3.Transferability of Option. Section 12.1 of the Plan shall be applicable to the Options as if the Options had been granted under the Plan; and, consistent with Section 12.1 of the Plan, the Committee has determined that the Option may be transferred inter vivos by the Participant to any “family member” (within the meaning of Item A(1)(a)(5) of the General Instructions to SEC Form S-8 or a successor), including, without limitation, to one or more trusts, partnerships, limited liability companies or other entities which qualify as family members, provided that (i) such transfer is not a transfer for value; or (ii) such transfer is a transfer for value that the Committee determines is for estate planning purposes.

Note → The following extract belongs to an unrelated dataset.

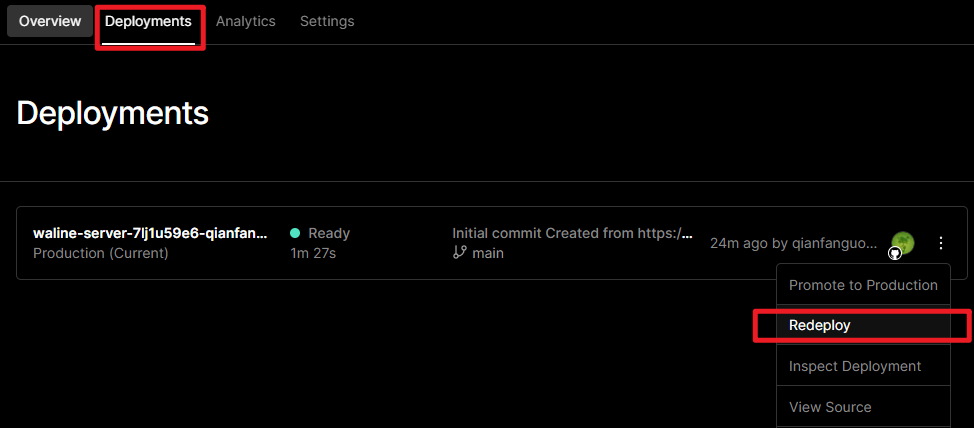The width and height of the screenshot is (974, 428).
Task: Click the git branch icon beside main
Action: (x=460, y=253)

Upon the Participant’s death, the Option will pass to the “beneficiary” designated by the Participant in accordance with Section 12.1 of the Plan (or, in the absence of such a designation, or if no designated beneficiary survives the Participant, to the Participant’s estate). Subject to the foregoing, the terms of this Award Agreement shall be binding upon the executors, administrators, heirs, successors and permitted assigns of the Participant.

4.Tax Obligations.

(a)Tax Withholding. The Company reserves the right to withhold, in accordance with applicable laws, from any consideration payable or property transferable to the Participant, any taxes required to be withheld by federal, state or local law as a result of the grant or exercise of the Option or the sale or other disposition of the Shares. If the amount of any consideration payable to the Participant is insufficient to pay such taxes or if no consideration is payable to the Participant, upon the request of the Company, the Participant will pay to the Company an amount sufficient for the Company to satisfy any federal, state or local tax withholding requirements applicable to and as a condition to the exercise of the Option or the sale or other disposition of the Shares issued upon the exercise of the Option. The minimum required withholding obligations may be settled with the Shares.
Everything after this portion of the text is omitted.